I have a mac 1'.5.6  also have Photoshop CS3

Is it possible to remove or change backgrounds in Lightroom 2?

If so, how?

Sue


----------



## Kiwigeoff

Sue, yes - you go edit in CS3 !!
Are you an Ocker or what!!!!
Pixel altering is the domain of Photoshop.

All the best.... where are you??


----------



## Gene McCullagh

Hi Sue!

While you cannot replace, remove, or radically change the background in LR you can take advantage of the Adjustment Brush tool. With that there are some pretty drastic changes you can make. You could darken if way down. Or soften it significantly. And so on.

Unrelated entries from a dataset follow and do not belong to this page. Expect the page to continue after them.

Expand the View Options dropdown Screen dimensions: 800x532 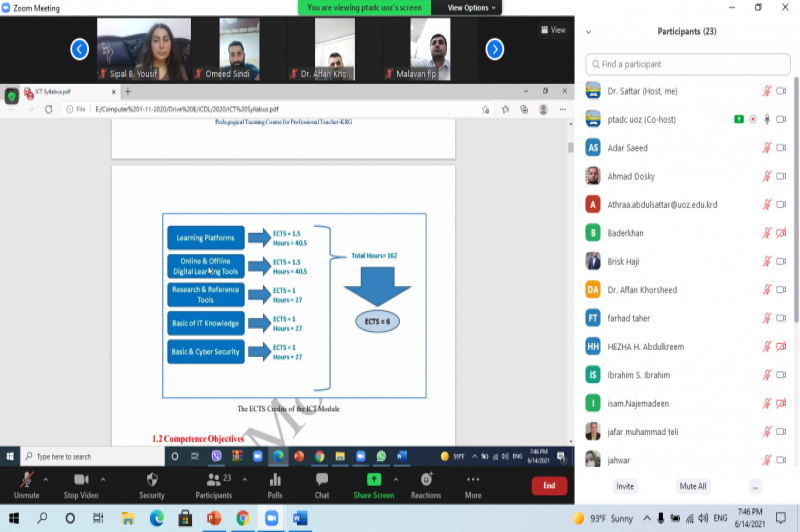click(x=468, y=7)
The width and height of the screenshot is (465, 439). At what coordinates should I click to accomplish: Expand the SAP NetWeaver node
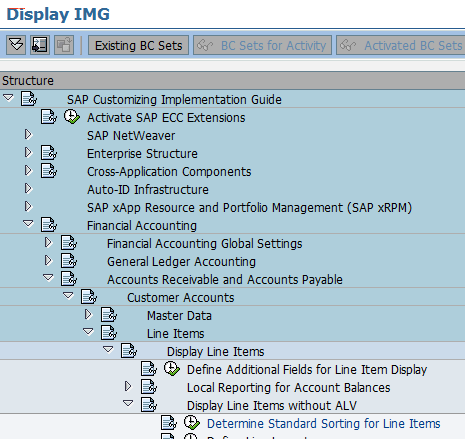(x=28, y=135)
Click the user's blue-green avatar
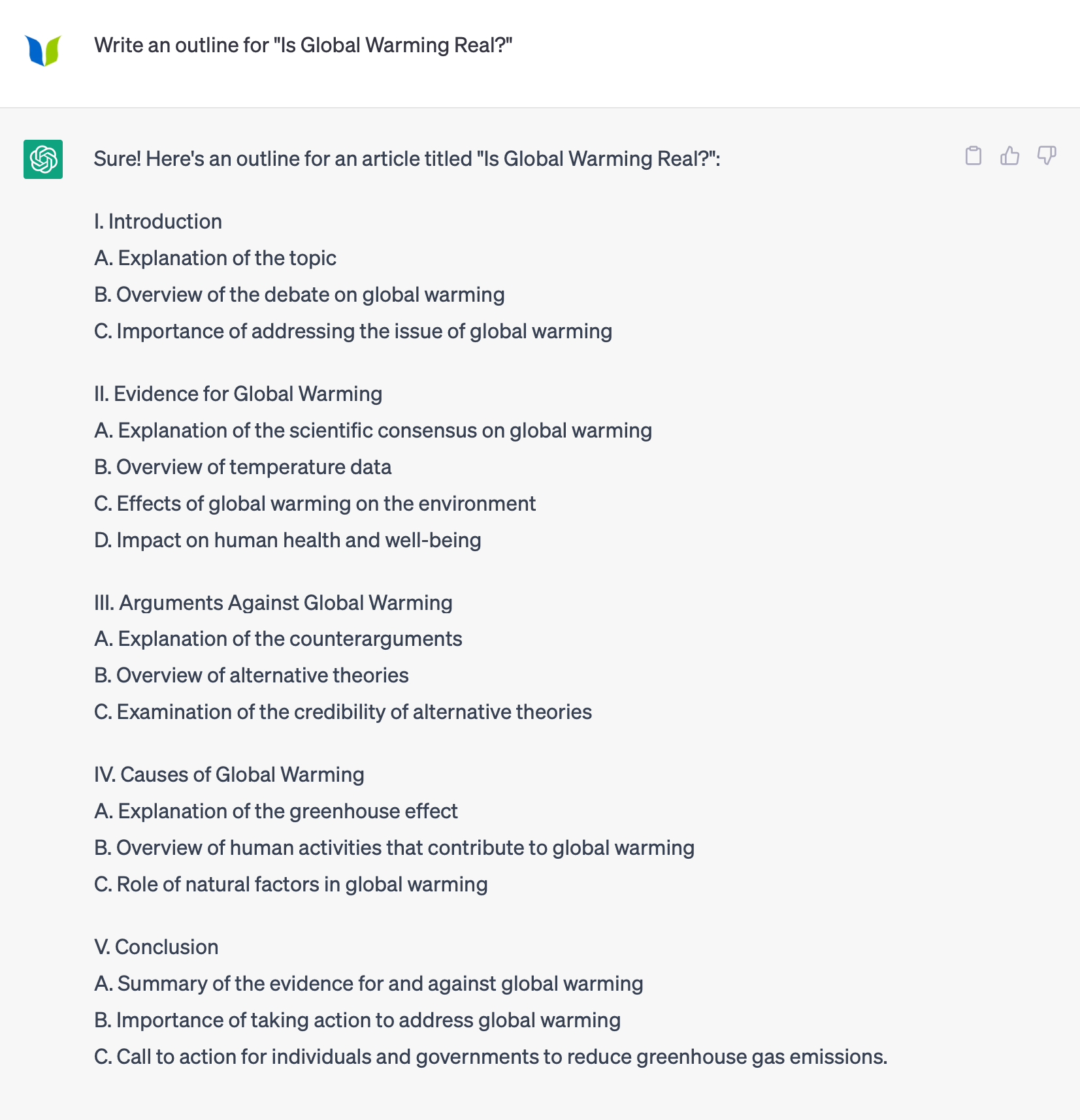Image resolution: width=1080 pixels, height=1120 pixels. pyautogui.click(x=43, y=50)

If you are after removal then you will need to edit in an external pixel editor (such as Photoshop).

When you have a moment, please visit USER CP and fill in your signature. It helps to know what you are working with and can get you faster answers to your questions.


----------



## Victoria Bampton

Ok Geoff, I have to ask.... Ockar?


----------



## Kiwigeoff

Victoria Bampton said:


> Ok Geoff, I have to ask.... Ockar?



It's Ocker darling!!
An endearing term for Aussies comes from a '7''s? show on telly over there called Ocker and Strop !!

Enlightened???????:lol::lol::lol::lol:


----------



## Victoria Bampton

LOL  Thank you Geoff!


----------



## creativepro

Thanks for your responses.

Yes I live downunder - Ocker land.

I was just hoping that Lightroom 2 would be able to really darken the background so I don't have to do the extra time consuming work in Photoshop CS3.

Somebody sent me a photo of their child ( beautiful photo) however the mum's body is in the background -  spoiling the photo.

Sue


----------



## Gene McCullagh

It can, Sue. Use an adjustment brush and turn down the exposure and brightness in the background.


----------